About the Concept Builder lessons

The Chem1 lessons originated as important adjuncts to Stephen Lower's teaching at Simon Fraser University where they provided a major instructional component of his first-year courses and enabled the presentation of more material at a greater depth than would otherwise have been possible:

 

CAI as a medium for mainline instruction in Chemistry

 

These CAI lesson materials were developed during the period 1990-2002, but they evolved from other CAI software that the author had written beginning in 1969. They are supplied as a set of Authorware 2.2 modules that run in Windows 3.1 through XP.

 

What are the Chem 1 lessons and what do they try to do?

They are an open-ended set of computer-based materials intended to provide in-depth instruction in General Chemistry at the college and advanced-high school levels. In contrast to the flashy but rather shallow interactive supplements commonly supplied by textbook publishers, the emphasis here is firmly on developing the student's familiarity with the underlying concepts of chemistry. The Chem1 lessons offer more self-pacing and thoroughness than lectures, more focus than textbook study, and more immediate feedback than homework problems. They will be most useful in courses that are specifically adapted to complement this form of study; they will be less effective when employed as simple "add-ons" to conventional instruction. They are especially suited to individual study or distance learning as well as to regular courses in which CAI serves as a major instructional tool.

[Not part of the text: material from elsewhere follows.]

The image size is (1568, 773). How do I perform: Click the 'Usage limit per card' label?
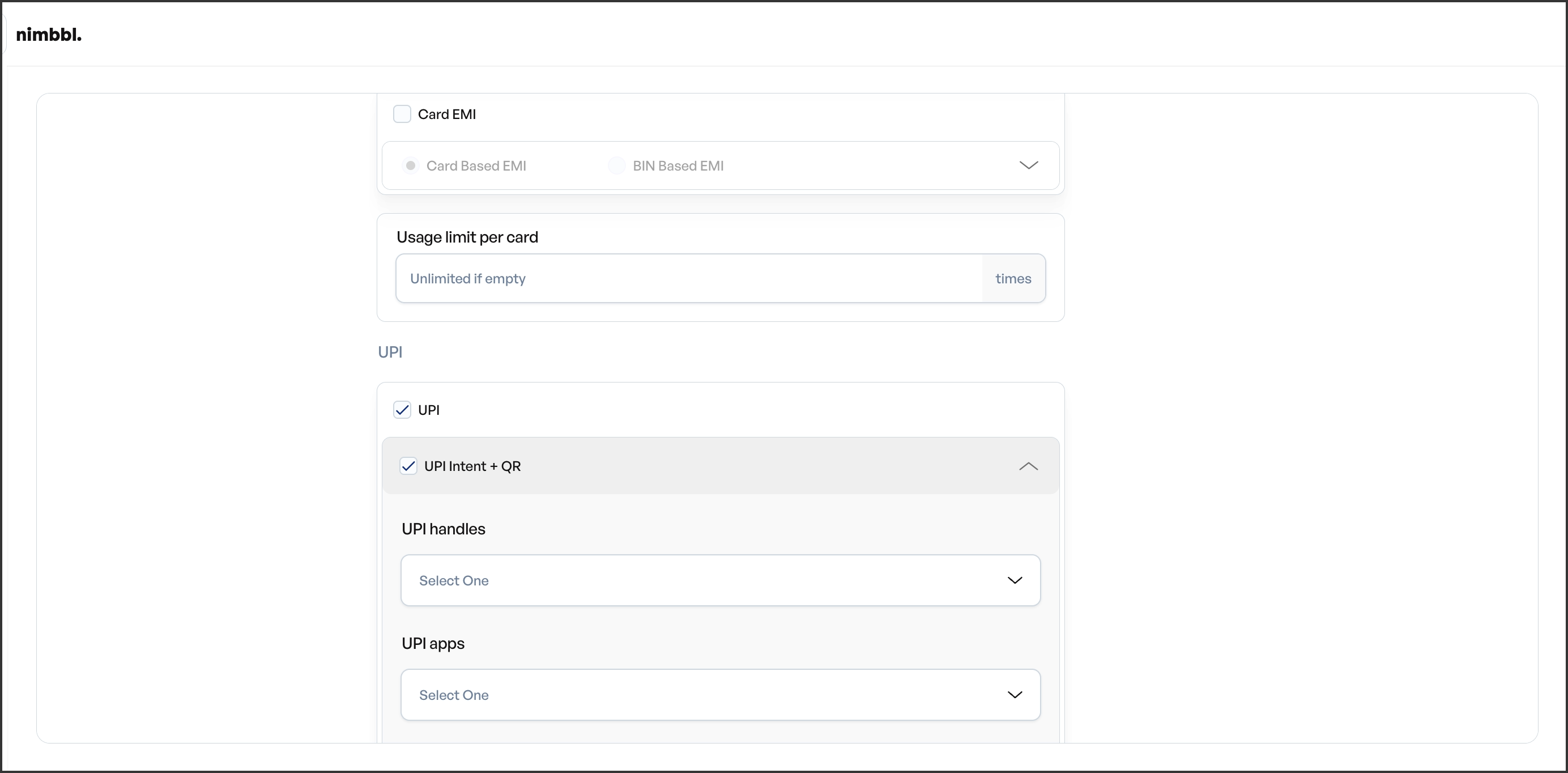[467, 237]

The sequence of lessons within each topic begins at an elementary level and progresses through more challenging material, often going somewhat beyond the usual first-year content. A hierarchical system of menus allows the student considerable freedom to select appropriate material. For this reason, the lessons are also suitable as review or supplementary materials for courses in analytical chemistry, environmental chemistry, biochemistry, and chemical technology.

Instructional design that works

The Chem1 Lessons are founded on the belief that we learn by creating our own knowledge as a result of our questioning and experience, not by having it poured into our heads from the outside. The lessons adopt the approach of the skilled teacher who proceeds by asking questions, and then leads the students to discover the answers themselves by building on what they already know. This helps consolidate new knowledge into a conceptual framework that will remain even after the details have been forgotten. It also serves as a model for the student's own further intellectual development. These goals are very difficult to achieve within the constraints of conventional classroom instruction. The Chem1 CAI lessons are intended to help overcome these llimitations by contuing and extending what the teacher or the textbook has begun.

 

What the Chem1 lessons can do for the student

If you are a student, you have probably noticed that Chemistry consists of a whole collection of connected topics that can seem overwhelming when you have to move to a new one before fully understanding what has come previously. The textbook and the problem assignments help and you should make use of them, but it is still sometimes difficult not only to achieve an understanding of a concept, but even to know whether or not you do understand it. The Chem1 lessons help by forcing you to deal with questions that you might not otherwise think of asking, but which are essential to your mastery of a topic. This is especially important for developing concepts that do not lend themselves to numerical problem solving. You will make mistakes, of course, but they are immediately pointed out to you (and to you alone!) so that you can learn from them.

 

Who can use the Chem1 lessons?

The Chem1 Concept Builder lessons are now freely available to anyone for non-commercial use. Please see the downloads page for information on how to get and install the lessons. The text and graphics within the lessons are covered under the

Creative Commons Attribution-NonCommercial 2.5 License

which permits limited use of this material for other purposes.